🤖 AI Summary
Flow Matching suffers from training-inference inconsistency, leading to exposure bias: models struggle to generalize to deviated inputs, and insufficient low-frequency information recovery in early denoising stages causes error accumulation. This paper is the first to systematically revisit this issue at the training-objective level and proposes a model-agnostic dynamic correction framework comprising two complementary modules—anti-drift correction and frequency compensation—to enable self-referential correction of deviated inputs and enhanced low-frequency content reconstruction. The method introduces a scheduling-aware redesigned loss, exposure-bias-aware loss reweighting, and a frequency-adaptive compensation mechanism. Experiments on CIFAR-10, CelebA-64, and ImageNet-256 demonstrate substantial improvements in generation quality; notably, FID on CelebA-64 drops by 35.65%, outperforming existing Flow Matching approaches.
📝 Abstract
Despite tremendous recent progress, Flow Matching methods still suffer from exposure bias due to discrepancies in training and inference.

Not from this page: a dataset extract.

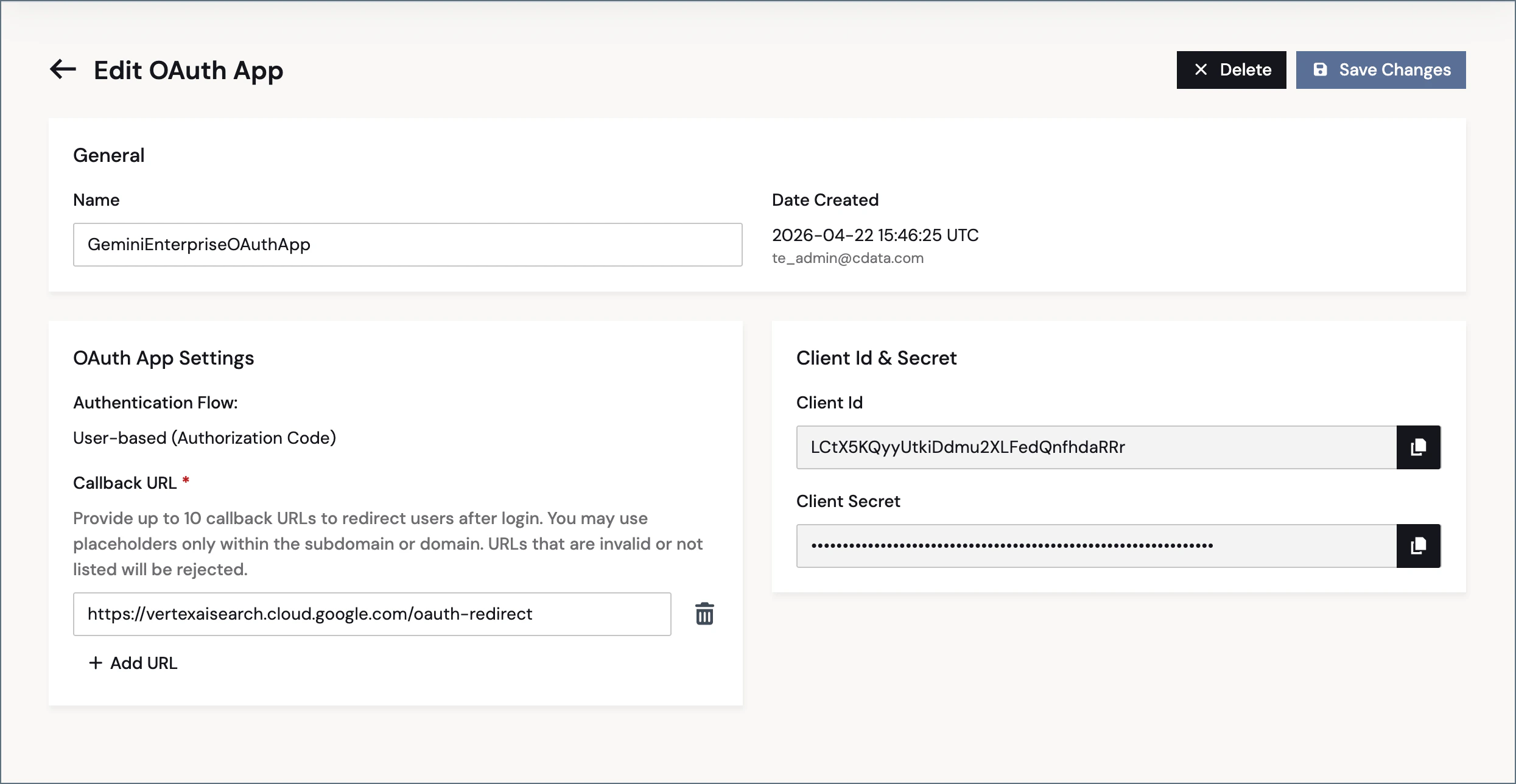Remove the callback URL via the trash icon

coord(704,614)
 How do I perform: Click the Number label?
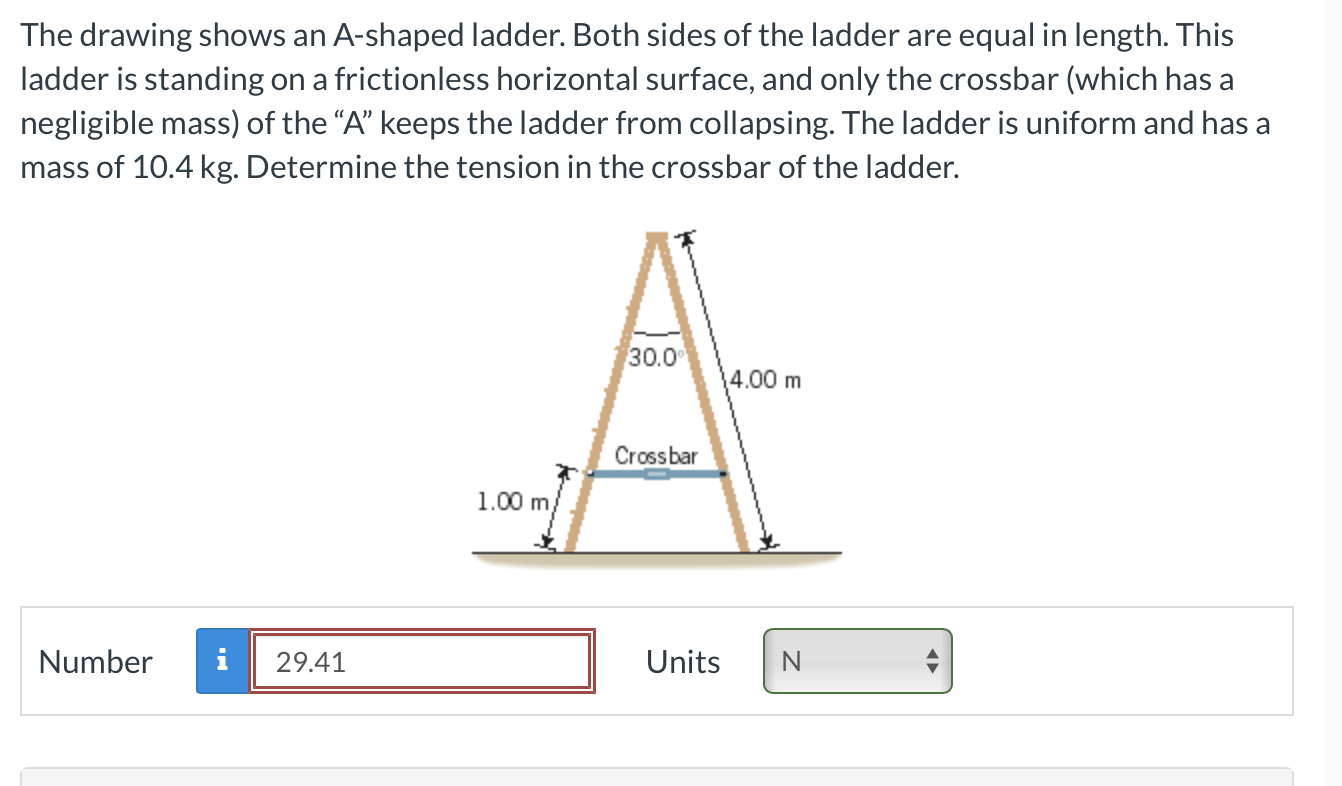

This paper investigates the root causes of exposure bias in Flow Matching, including: (1) the model lacks generalization to biased inputs during training, and (2) insufficient low-frequency content captured during early denoising, leading to accumulated bias. Based on these insights, we propose ReflexFlow, a simple and effective reflexive refinement of the Flow Matching learning objective that dynamically corrects exposure bias. ReflexFlow consists of two components: (1) Anti-Drift Rectification (ADR), which reflexively adjusts prediction targets for biased inputs utilizing a redesigned loss under training-time scheduled sampling; and (2) Frequency Compensation (FC), which reflects on missing low-frequency components and compensates them by reweighting the loss using exposure bias. ReflexFlow is model-agnostic, compatible with all Flow Matching frameworks, and improves generation quality across datasets. Experiments on CIFAR-10, CelebA-64, and ImageNet-256 show that ReflexFlow outperforms prior approaches in mitigating exposure bias, achieving a 35.65% reduction in FID on CelebA-64.